For most people, charitable giving involves annual donations to worthy charities. Typically, these gifts are made out of income. Increasingly, however, Canadians are making gifts from assets as part of an overall financial and estate plan. These kind of exceptional gifts involve careful planning and can produce significant tax savings.
With tax incentives introduced since 1996, the federal government has given taxpayers a choice. The choice is about how individuals wish to support society and the amount of tax they wish to pay. It is now possible to eliminate the taxation on up to 75 per cent of net annual income during a person’s life and up to 100 per cent with gifts made at death.
The process of gift planning balances charitable and legacy goals with other factors such as financial, tax and family needs. Using planning tools such as wills, trusts and insurance, it is possible to create larger benefits for a charity and generate greater tax advantages for the individual.
One of the most tax-effective simple strategies involves gifts of public securities. Gifts of appreciated public stocks, bonds, mutual fund units or shares to a public charity or private foundation are eligible for an extra tax incentive on top of the regular credit. The capital gains are eliminated, rather than the regular rate of 50 per cent when sold. In addition, taxpayers receive a tax credit, which is typically equal to the highest marginal tax rate in their province of residence.
This table compares the tax consequences of donating cash proceeds of sold securities versus donating securities in-kind. The marginal tax and tax credit rates are assumed to be 45 per cent for illustration purposes.

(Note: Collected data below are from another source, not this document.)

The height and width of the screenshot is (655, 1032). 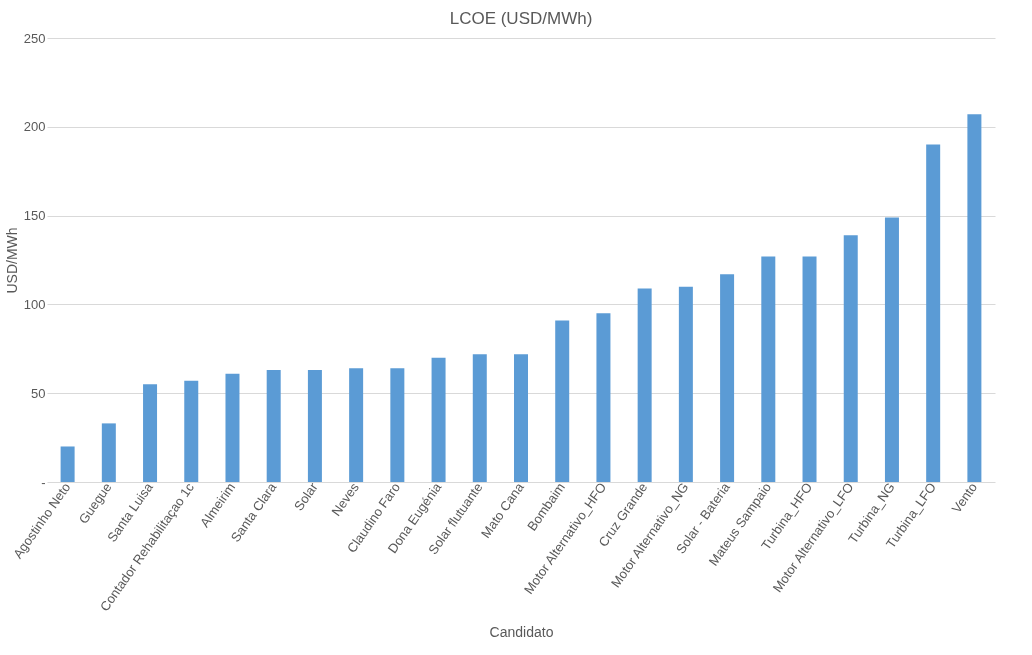 I want to click on y-tick-label: 50, so click(x=38, y=393).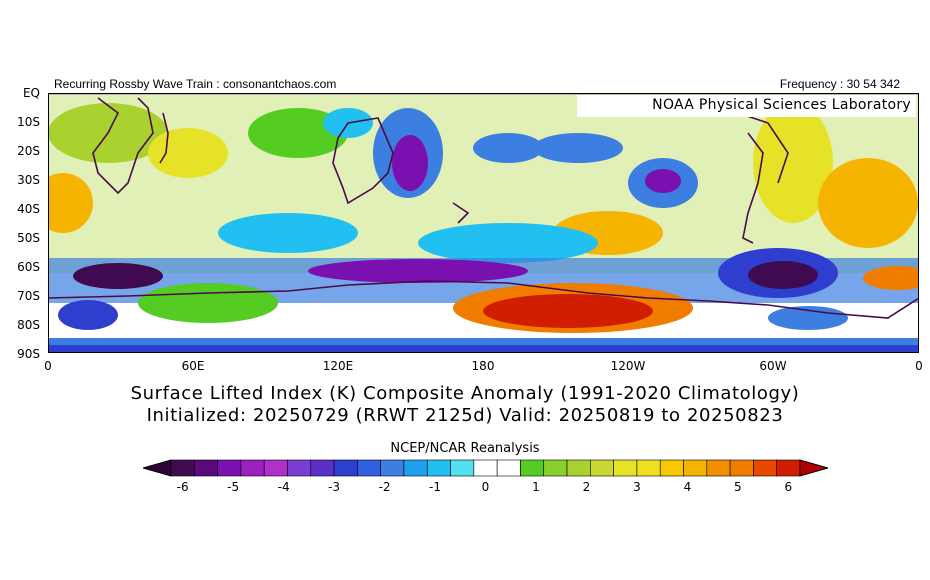  Describe the element at coordinates (338, 366) in the screenshot. I see `lon-label: 120E` at that location.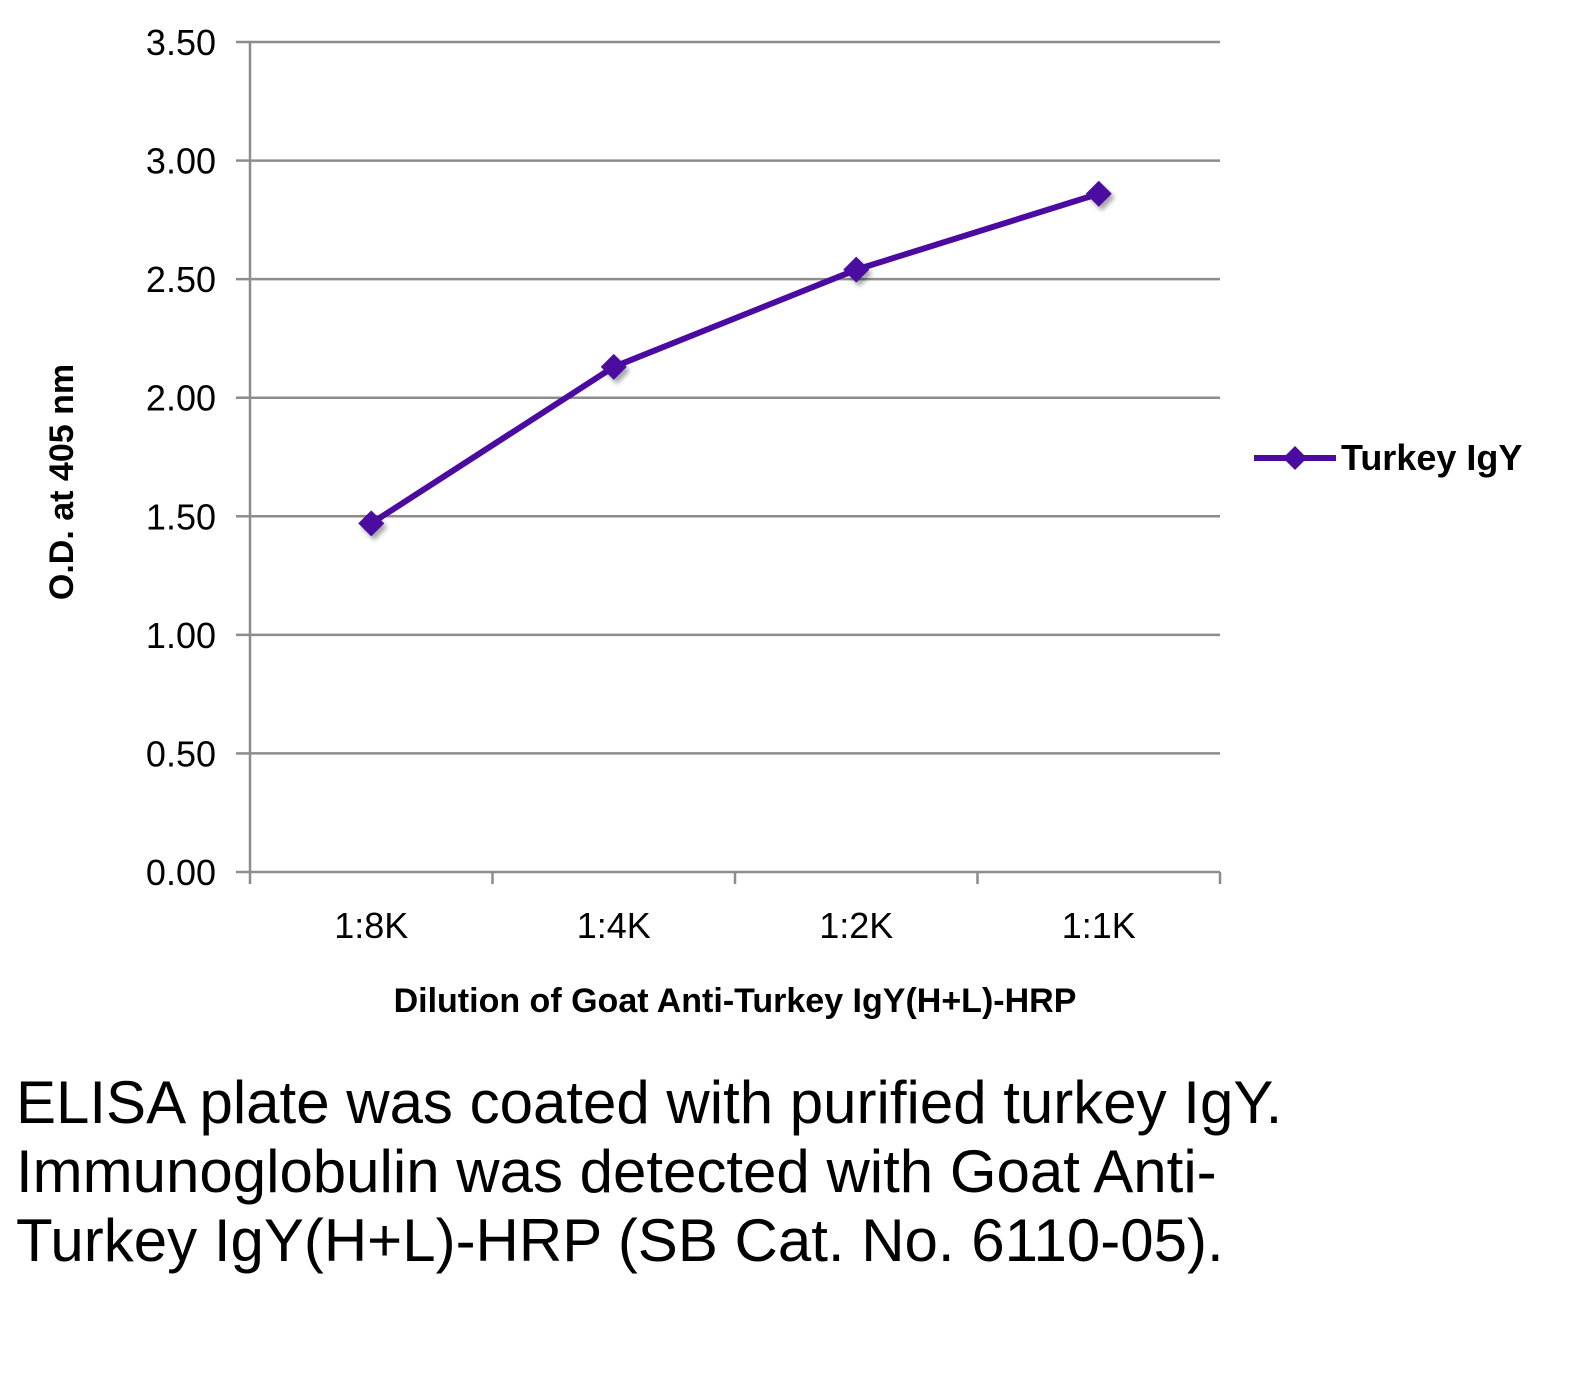  I want to click on y-tick-label: 3.50, so click(181, 42).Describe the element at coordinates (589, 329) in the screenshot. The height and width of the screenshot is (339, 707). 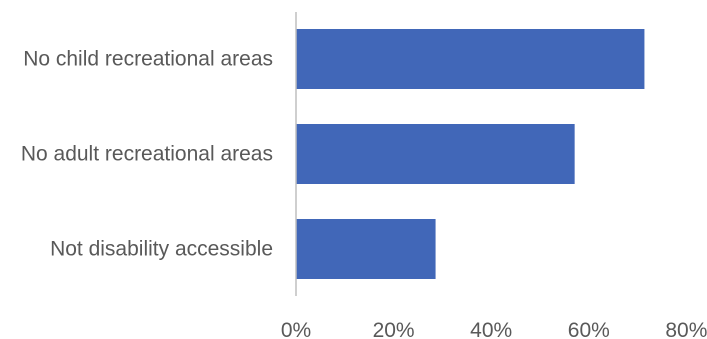
I see `x-tick-label-3: 60%` at that location.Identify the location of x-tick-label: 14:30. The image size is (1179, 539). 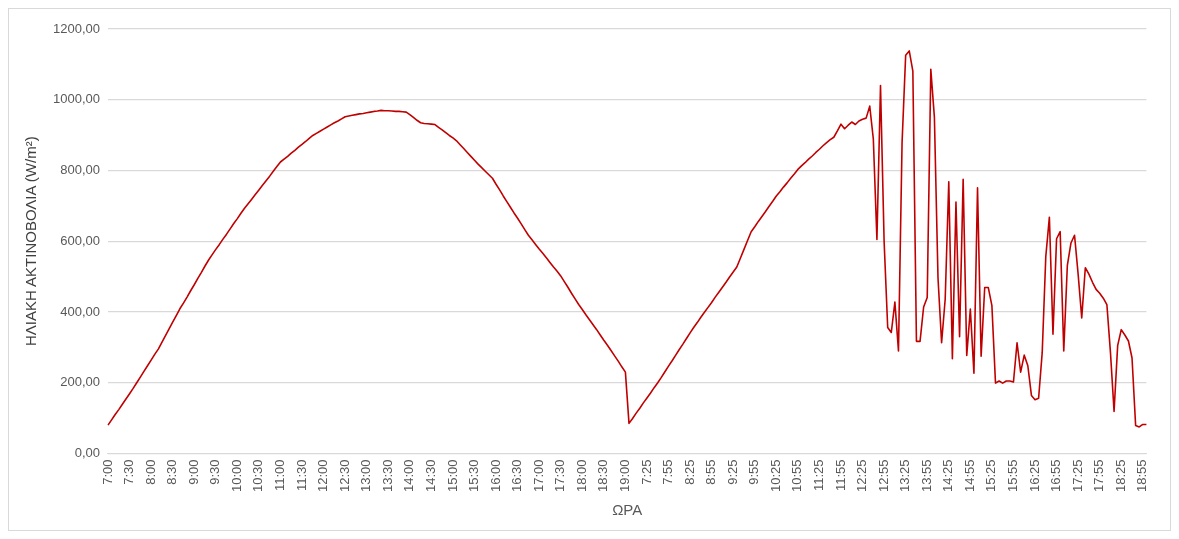
(430, 476).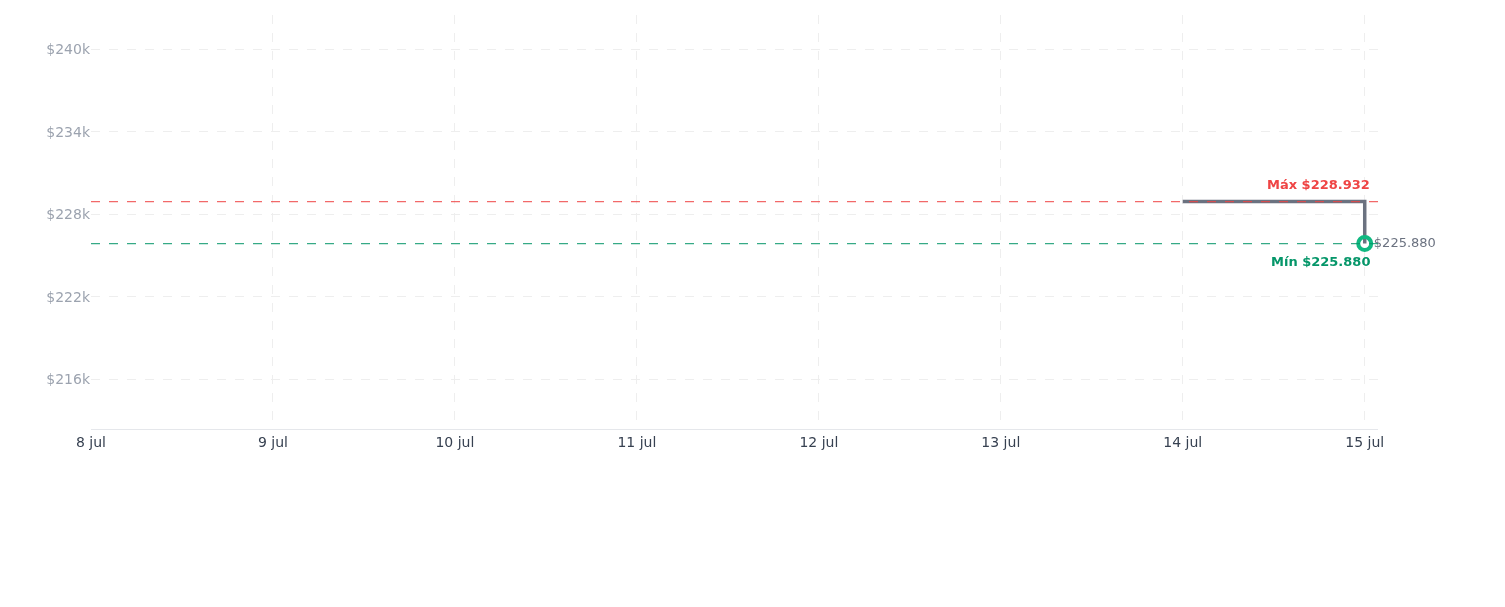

|Sell security & Donate Cash||Donate||Security|
|Value of security/donation||$10,000||$10,000|
|Cost of security||$5,000||$5,000|
|Taxable capital gain@ 50%||$2,500||$0|
|Tax on gain @45%||$1,125||$0|
|Tax credit @45%||$4,500||$4,500|
|Net tax savings||$3,375||$5,625|
Unfortunately, some people’s public securities have depreciated because of the turmoil in capital markets over the last two years. Of course, any gift will have value to the recipient charity. When individuals donate a security with a capital loss, they can claim the capital loss on their tax return and receive a tax receipt for the gift.
Other common ways of giving include charitable bequests, gifts of annuities and insurance, designations of capital property or RRSPs and, the most straightforward gift of all, cash. Charitable gift annuities, for example, can provide significant income for life and enable donors to make a special gift.
A good financial and estate plan that includes charitable gifting can be difficult to implement. It is important to put personal and family needs at the centre of the planning process and then consider giving. Charitable gifts are irrevocable - once given, they are not returned. Also, it is sometimes hard to choose charities and commit large gifts.
A charitable gift is shaped by an individual’s values and personal priorities. Tax savings enable gifts, but they should be the servant of a person’s values and priorities. When establishing estate plans, it is therefore important for individuals to review their personal experiences and the charities that are important to them. Through consultation with legal, tax and financial advisors, an informed decision can then be made, which balances personal and family needs with philanthropic planning.